He Meihui, Rong Rong, Ji Dan, Xia Xiaobo
Eye Center of Xiangya Hospital, Central South University, Changsha, China.
Hunan Key Laboratory of Ophthalmology, Changsha, China.
Front Cell Dev Biol. 2022 May 16;10:879957. doi: 10.3389/fcell.2022.879957. eCollection 2022.

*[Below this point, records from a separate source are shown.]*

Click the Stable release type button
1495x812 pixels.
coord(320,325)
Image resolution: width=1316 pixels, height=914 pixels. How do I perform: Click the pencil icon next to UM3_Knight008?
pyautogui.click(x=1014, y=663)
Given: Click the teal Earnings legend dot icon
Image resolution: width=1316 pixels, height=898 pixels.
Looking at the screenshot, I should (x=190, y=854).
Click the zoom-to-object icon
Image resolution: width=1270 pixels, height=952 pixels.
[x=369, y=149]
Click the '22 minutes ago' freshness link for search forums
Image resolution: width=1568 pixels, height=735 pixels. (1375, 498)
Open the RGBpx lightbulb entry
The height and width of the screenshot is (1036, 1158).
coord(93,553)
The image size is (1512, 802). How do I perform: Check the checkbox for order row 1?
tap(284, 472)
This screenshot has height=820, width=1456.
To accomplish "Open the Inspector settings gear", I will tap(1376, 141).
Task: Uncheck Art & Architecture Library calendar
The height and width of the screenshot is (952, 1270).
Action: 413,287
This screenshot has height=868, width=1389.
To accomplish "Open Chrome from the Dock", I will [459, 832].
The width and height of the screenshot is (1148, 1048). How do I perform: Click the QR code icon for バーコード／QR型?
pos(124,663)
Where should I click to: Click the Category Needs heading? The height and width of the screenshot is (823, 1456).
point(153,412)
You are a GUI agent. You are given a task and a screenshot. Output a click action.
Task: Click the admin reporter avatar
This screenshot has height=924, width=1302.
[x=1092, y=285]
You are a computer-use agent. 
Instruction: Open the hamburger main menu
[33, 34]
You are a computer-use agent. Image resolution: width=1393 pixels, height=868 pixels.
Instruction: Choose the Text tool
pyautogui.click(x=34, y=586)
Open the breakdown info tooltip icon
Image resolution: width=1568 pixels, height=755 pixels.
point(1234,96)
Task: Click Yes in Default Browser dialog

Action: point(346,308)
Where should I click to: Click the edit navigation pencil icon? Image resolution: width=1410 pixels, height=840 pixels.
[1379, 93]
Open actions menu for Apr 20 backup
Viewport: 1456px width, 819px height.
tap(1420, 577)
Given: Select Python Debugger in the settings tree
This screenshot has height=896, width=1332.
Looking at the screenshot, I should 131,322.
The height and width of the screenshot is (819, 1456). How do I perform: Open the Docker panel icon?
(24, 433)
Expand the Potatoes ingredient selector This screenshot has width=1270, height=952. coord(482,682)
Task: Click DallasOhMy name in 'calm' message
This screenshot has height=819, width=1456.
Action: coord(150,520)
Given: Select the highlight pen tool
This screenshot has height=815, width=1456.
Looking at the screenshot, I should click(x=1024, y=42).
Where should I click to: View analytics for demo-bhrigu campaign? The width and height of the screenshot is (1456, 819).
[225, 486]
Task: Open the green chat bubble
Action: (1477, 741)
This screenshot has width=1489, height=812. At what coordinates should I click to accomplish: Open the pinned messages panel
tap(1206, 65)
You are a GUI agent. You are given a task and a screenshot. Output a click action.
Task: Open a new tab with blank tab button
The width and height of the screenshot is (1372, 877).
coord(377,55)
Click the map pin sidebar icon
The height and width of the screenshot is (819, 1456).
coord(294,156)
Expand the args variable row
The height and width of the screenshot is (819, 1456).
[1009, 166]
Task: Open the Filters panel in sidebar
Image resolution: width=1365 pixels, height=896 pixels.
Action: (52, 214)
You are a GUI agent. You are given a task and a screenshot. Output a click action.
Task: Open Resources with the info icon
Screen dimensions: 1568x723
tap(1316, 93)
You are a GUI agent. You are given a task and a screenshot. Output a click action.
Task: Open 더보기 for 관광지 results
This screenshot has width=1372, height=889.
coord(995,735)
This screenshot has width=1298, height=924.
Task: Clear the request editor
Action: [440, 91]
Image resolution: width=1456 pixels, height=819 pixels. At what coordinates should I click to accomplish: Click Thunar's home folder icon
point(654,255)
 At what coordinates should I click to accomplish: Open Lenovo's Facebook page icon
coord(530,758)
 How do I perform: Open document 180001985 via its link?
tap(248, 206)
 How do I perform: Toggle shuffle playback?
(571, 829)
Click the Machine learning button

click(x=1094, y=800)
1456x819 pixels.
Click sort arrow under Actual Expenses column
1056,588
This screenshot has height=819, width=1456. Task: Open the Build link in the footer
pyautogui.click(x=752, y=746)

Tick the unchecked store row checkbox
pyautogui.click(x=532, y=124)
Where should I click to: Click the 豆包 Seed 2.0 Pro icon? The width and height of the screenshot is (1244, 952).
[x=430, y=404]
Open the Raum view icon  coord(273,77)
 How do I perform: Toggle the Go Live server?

Glaucoma is a group of optic neuropathies featured by degeneration of retinal ganglion cells and loss of their axons in the optic nerve. The only currently approved therapies focus on lowering intraocular pressure with medication and surgery. Over the previous few decades, technological advances and research progress regarding pathogenesis has brought glaucomatous gene therapy to the forefront. In this review, we discuss the three current genome editing methods and potential disease mechanisms of glaucoma. We further summarize different genome editing strategies that are being developed to target a number of glaucoma-related genes and pathways from four aspects including strategies to lower intraocular pressure, neuroprotection, RGC and optic nerve neuro-regeneration, and other strategies. In summary, genome therapy is a promising therapy for treating patients with glaucoma and has great potential to be widely applied in clinical practice.
青光眼是一组以视网膜神经节细胞变性及其视神经轴突丧失为特征的视神经病变。目前唯一获批的治疗方法是通过药物和手术降低眼压。在过去几十年中,技术进步和发病机制研究进展使青光眼基因治疗成为前沿领域。在本综述中,我们讨论了当前三种基因组编辑方法以及青光眼的潜在疾病机制。我们进一步从降低眼压策略、神经保护、视网膜神经节细胞和视神经神经再生以及其他策略四个方面总结了正在开发的针对多个青光眼相关基因和通路的不同基因组编辑策略。总之,基因治疗是治疗青光眼患者的一种有前景的疗法,具有在临床实践中广泛应用的巨大潜力。